[Opening RECORD SET section]

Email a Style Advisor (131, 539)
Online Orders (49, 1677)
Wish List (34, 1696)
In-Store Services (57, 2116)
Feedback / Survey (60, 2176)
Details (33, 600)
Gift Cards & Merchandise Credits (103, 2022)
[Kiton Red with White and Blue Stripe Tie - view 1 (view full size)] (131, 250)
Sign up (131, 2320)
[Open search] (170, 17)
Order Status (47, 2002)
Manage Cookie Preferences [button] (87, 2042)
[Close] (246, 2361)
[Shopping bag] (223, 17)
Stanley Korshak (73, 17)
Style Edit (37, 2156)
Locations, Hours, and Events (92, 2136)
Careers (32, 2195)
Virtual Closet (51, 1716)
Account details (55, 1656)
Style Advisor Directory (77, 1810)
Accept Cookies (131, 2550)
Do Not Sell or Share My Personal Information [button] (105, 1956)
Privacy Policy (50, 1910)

[Closing RECORD SET section]

→ WHAT NEEDS TO BE DONE
All the material above should be copied word for word.

→ EXERCISE SOLUTION
Email a Style Advisor (131, 539)
Online Orders (49, 1677)
Wish List (34, 1696)
In-Store Services (57, 2116)
Feedback / Survey (60, 2176)
Details (33, 600)
Gift Cards & Merchandise Credits (103, 2022)
[Kiton Red with White and Blue Stripe Tie - view 1 (view full size)] (131, 250)
Sign up (131, 2320)
[Open search] (170, 17)
Order Status (47, 2002)
Manage Cookie Preferences [button] (87, 2042)
[Close] (246, 2361)
[Shopping bag] (223, 17)
Stanley Korshak (73, 17)
Style Edit (37, 2156)
Locations, Hours, and Events (92, 2136)
Careers (32, 2195)
Virtual Closet (51, 1716)
Account details (55, 1656)
Style Advisor Directory (77, 1810)
Accept Cookies (131, 2550)
Do Not Sell or Share My Personal Information [button] (105, 1956)
Privacy Policy (50, 1910)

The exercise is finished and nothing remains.